# Data provided
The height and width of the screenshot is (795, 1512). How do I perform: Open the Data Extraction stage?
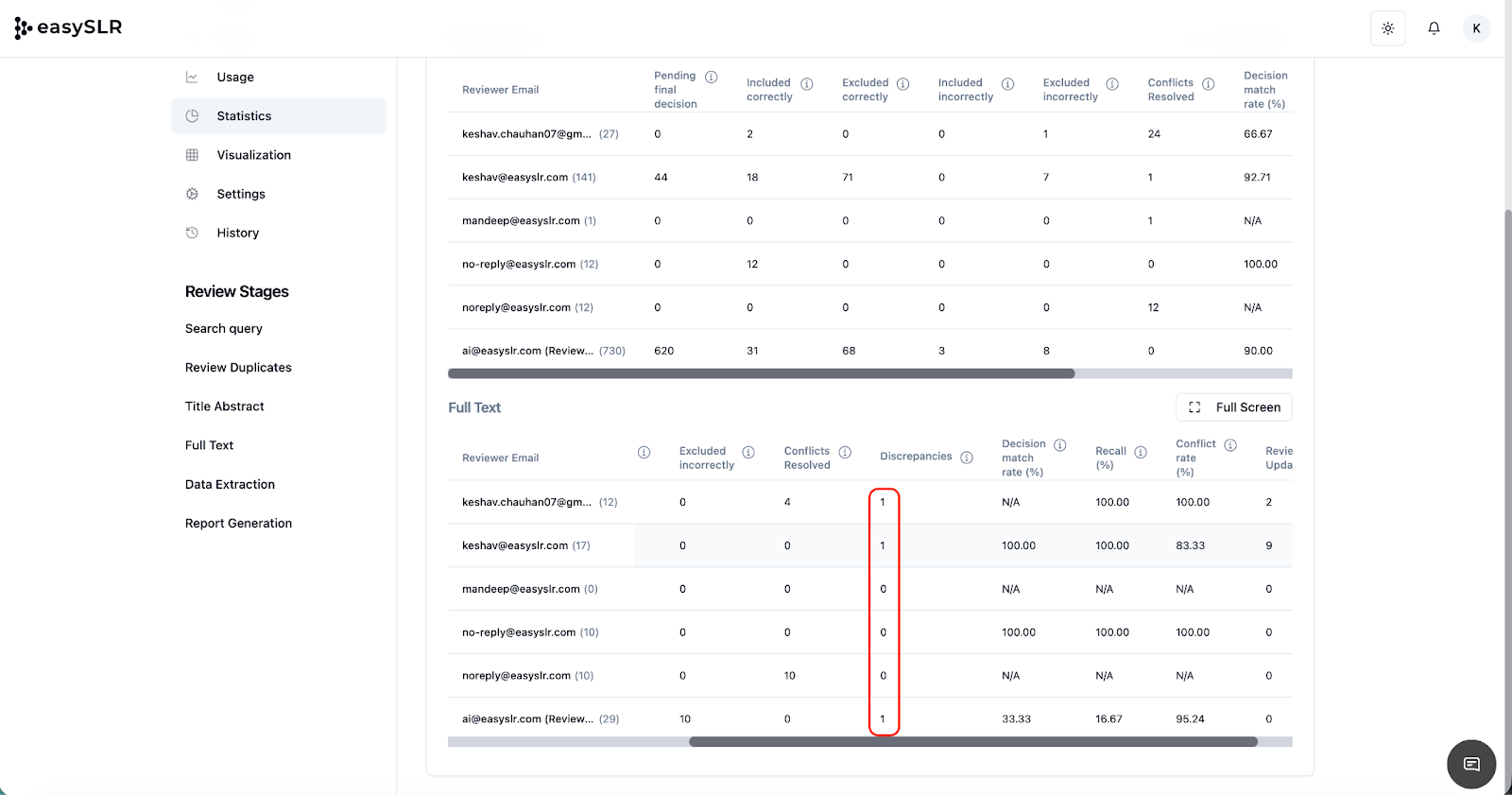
--
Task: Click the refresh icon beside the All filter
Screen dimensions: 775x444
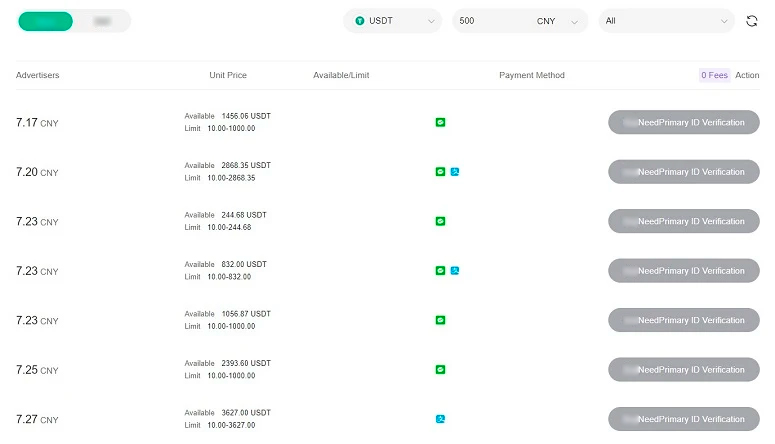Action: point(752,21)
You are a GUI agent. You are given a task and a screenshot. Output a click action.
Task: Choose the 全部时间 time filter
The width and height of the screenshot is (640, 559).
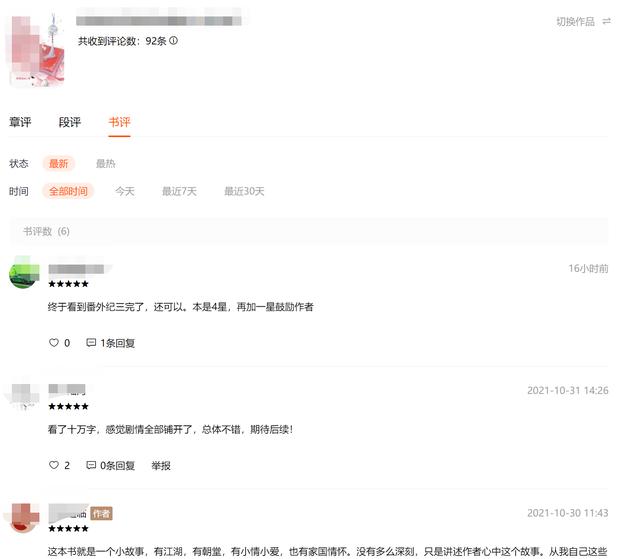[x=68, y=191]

# Description of the task
Give the number of lines that contain "filter" in the material above, with no other text.

# Solved problem
2